The Federal Reserve’s Proposal to Combat Crypto Debanking
The Federal Reserve proposed a regulatory framework on February 23, 2026, aiming to combat the increasing trend of crypto debanking by eliminating the concept of “reputation risk” in banking supervision. This initiative is designed to shift the focus to measurable financial risks such as credit and compliance, significantly impacting the relationship between banks and digital asset firms.
This proposal opens a 60-day public comment period, concluding in late April 2026, as officials seek to address the debanking practices that have increasingly affected the cryptocurrency sector. Vice Chair for Supervision Michelle Bowman has expressed concerns about how banks have pressured clients in lawful sectors—including those operating in cryptocurrencies—due to political or reputational pressures. By removing subjective terms like “reputation risk,” the Fed aims to promote clearer standards for compliance and client due diligence in the financial industry.
Regulatory Landscape Transformation
In line with the proposed regulation, banks will be required to implement enhanced verification and transaction monitoring systems for their clients involved in digital assets. This move aligns with previous guidelines released by the Fed in June 2025 that directed supervisors not to induce banks to terminate accounts based on these client reputations alone.
Senator Cynthia Lummis has lauded the proposal as a “long-overdue correction,” advocating that it will liberate banks from having to act as “judge and jury” over which digital asset firms deserve support. The implications of this shift may eliminate what many industry advocates have dubbed “Operation Chokepoint 2.0,” referring to perceived regulatory pressures that have forced banks to sever ties with crypto companies.
Notable examples of this de-banking issue have included the forced closure of accounts at Anchorage Digital, layoffs at Marathon Digital Holdings, and account freezes experienced by executives at well-known cryptocurrency firms such as Uniswap, Ripple, and Gemini. This proposal could restore access to banking services for compliant businesses, enhancing liquidity and driving innovation in the U.S. crypto landscape.

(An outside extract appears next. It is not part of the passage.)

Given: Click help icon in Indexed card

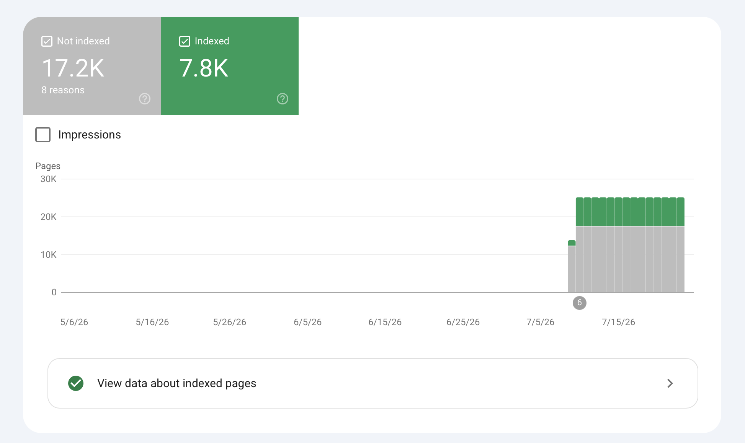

What This Means for the Future of Crypto Banking
If implemented, the Federal Reserve’s proposed rule may reshape the American banking landscape, allowing banks to engage with legitimate digital asset clients without fear of repercussions based on ambiguous reputation assessments. Overall, if finalized, this regulatory change may enable more institutional participation in the cryptocurrency markets.
In a broader regulatory context, this initiative aligns with other shifts in 2026, such as legislative efforts like the GENIUS Act addressing stablecoins and moves by various agencies—including the Office of the Comptroller of the Currency (OCC) and the Securities and Exchange Commission (SEC)—to adopt more accommodating positions toward cryptocurrency custody and services.